The Supreme Court of the United States just issued their opinion in the Endrew F case. https://www.supremecourt.gov/opinions/16pdf/15-827_0pm1.pdf
This precedent setting decision will finally bring consistency among all of the country’s federal courts that hear IDEA-based appeals. It will then impact how our Hearing Officers decide the due process cases.
How does that impact Alabama? It raises the standard for special education review during any due process hearings from a “de minimis” standard to, what the court now describes, as “A child’s IEP need not aim for grade-level advancement if that is not a reasonable prospect. But that child’s educational program must be appropriately ambitious in light of his circumstances, just as advancement from grade to grade is appropriately ambitious for most children in the regular classroom. The goals may differ, but every child should have the chance to meet challenging objectives. This standard is more demanding than the “merely more than de minimis” test applied by the Tenth Circuit. It cannot be right that the IDEA generally contemplates grade-level advancement for children with disabilities who are fully integrated in the regular classroom, but is satisfied with barely more than de minimis progress for children who are not.”

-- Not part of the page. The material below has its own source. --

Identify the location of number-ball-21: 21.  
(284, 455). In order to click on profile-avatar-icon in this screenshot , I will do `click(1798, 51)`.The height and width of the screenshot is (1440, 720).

What did ‘de minimis’ mean other than minimal progress? In Alabama, we’ve had Hearing Officers compare the requirements on our schools to provide a child a ‘free and appropriate public education’ (FAPE) to vehicles. A student is not entitled to Cadillac services (which would be higher than ‘de minimis’) but only a ‘serviceable Chevy’ (the ‘de minimis’ standard).
The Supreme Court just arrived and are hooking up that old rusted out “serviceable Chevy” and hauling the thing away. What’s the new “vehicle” of comparison? It will be more like a mid-size Honda or possibly a used Lexus. This will be the new standard of review in judging whether the IEP designed for your child was reasonably calculated to provide a FAPE to where you child made more than minimal progress. What I appreciate about the new analysis most is that SCOTUS has established that the expectation we have for typically-developing students shouldn’t be greater than our expectations for our IEP-qualified students, considering their needs.

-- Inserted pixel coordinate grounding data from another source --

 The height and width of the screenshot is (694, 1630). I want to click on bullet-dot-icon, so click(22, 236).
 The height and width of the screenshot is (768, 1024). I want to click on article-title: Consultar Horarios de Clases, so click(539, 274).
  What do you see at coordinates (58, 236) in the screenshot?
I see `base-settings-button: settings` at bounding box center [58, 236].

We don’t know what that means for Alabama yet and I imagine that our State Department of Education and some school districts will start plotting, once again, to destroy your parental due process rights instead of focusing on changing the broken system of training and delivery so we can all rise together and improve outcomes for our children. You can always tell who the bad bureaucrats are and where awful school administrators are located by their finger pointing at everyone but themselves. So, mark my word, that the special education division within the Alabama State Department of Education will be working on changing your due process right to challenge bad programs and poor results because it can’t possibly be their fault that our special educators aren’t properly supported or trained and the progress monitoring numbers are anemic.
I’m elated with the Endrew F decision and all should celebrate because we have needed clarification and that consistency. But, I urge you to stay vigilant and prepared to join me, once again, if and when the Alabama State Department of Education revives their past attempts to destroy our due process rights.